D’un côté un jeune homme timoré qui subit une série de déboires qui mettrait le moral du plus optimiste au plus bas. De l’autre, un homme qui possède une belle voiture, qui a ses entrées partout et est connu de cette faune louche qui brasse beaucoup d’argent.
Organisés autour d’un récit d’apprentissage accéléré, les rebondissements se multiplient, les situations difficiles, baroques, se suivent à un rythme soutenu. Le scénario se concentre, comme indiqué dans le titre, en un peu plus d’une demi-journée et se déroulant principalement lors d’une nuit bien spéciale pour Jonathan.
On retrouve cette ambiance des romans noirs, des films de gangsters qui ont fait les beaux jours des années 1950–60. Et c’est dans ce laps de temps que le jeune héros devra survivre, se révéler.
Mais le côté polar noir est tempéré par une belle dose d’humour, un ton léger comme si, pour Edward, rien n’avait plus d’importance.

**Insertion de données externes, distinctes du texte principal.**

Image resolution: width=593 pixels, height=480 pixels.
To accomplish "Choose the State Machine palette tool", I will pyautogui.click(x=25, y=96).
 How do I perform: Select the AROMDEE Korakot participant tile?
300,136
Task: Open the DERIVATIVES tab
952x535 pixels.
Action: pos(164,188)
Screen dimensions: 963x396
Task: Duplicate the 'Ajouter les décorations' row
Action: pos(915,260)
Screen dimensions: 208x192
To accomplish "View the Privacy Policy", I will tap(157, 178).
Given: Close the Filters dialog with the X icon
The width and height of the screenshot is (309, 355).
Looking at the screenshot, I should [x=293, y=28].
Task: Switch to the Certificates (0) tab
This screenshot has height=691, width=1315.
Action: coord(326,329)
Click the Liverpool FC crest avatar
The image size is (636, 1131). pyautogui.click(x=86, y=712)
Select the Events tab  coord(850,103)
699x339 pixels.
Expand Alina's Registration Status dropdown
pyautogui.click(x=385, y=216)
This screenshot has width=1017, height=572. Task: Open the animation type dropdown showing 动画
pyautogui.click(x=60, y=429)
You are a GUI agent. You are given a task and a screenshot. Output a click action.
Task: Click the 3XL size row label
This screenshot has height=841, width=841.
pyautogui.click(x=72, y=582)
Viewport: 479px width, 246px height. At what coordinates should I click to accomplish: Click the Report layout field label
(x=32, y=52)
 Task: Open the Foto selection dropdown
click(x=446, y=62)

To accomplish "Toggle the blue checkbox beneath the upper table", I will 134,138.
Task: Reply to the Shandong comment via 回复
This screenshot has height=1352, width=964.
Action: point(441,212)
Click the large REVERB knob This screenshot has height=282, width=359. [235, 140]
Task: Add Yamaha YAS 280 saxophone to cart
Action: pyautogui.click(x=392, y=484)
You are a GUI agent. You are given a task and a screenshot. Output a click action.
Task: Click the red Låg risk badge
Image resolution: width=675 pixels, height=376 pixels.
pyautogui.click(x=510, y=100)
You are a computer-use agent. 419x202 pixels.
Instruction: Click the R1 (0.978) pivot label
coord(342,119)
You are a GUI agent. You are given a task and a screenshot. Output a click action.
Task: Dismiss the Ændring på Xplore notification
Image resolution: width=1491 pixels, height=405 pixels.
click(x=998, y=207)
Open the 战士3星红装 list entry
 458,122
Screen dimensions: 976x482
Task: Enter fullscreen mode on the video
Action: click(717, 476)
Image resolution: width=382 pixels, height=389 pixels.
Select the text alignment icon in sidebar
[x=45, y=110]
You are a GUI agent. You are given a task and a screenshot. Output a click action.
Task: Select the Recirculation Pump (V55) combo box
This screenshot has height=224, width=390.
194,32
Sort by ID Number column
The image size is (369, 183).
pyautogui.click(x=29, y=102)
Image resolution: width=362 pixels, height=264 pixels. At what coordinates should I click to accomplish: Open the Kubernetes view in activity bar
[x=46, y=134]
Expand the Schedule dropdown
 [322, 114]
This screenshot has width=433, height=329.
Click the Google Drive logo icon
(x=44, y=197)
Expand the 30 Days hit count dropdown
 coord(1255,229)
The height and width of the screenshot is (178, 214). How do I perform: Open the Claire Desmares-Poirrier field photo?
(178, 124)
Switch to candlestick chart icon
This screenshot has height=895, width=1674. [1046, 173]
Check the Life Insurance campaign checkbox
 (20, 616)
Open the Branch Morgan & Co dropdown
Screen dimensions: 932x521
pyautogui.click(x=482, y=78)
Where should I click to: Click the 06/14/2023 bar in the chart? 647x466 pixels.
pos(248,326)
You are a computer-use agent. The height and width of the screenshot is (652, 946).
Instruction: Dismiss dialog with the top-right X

Auteur complet sur ces albums qu’il ambitionne de constituer en série, le présent tome étant le second après Bertille et Bertille, Stalner assure dessin et couleurs. Pour rester dans l’atmosphère choisie, il opte pour une bichromie rehaussée de touches de couleurs pour identifier des éclairages, par exemple, ou le bout rougeoyant d’une cigarette. On retrouve ses personnages si caractéristiques.
Un album d’une grande intensité avec une intrigue forte, une suite de protagonistes hauts en couleurs et un graphisme admirable.
serge perraud
Éric Stalner, (scénario, dessin et couleur), 13H17 dans la vie de Jonathan Lassiter, Bamboo, label “Grand Angle”, mai 2023, 104 p. — 19,90 €.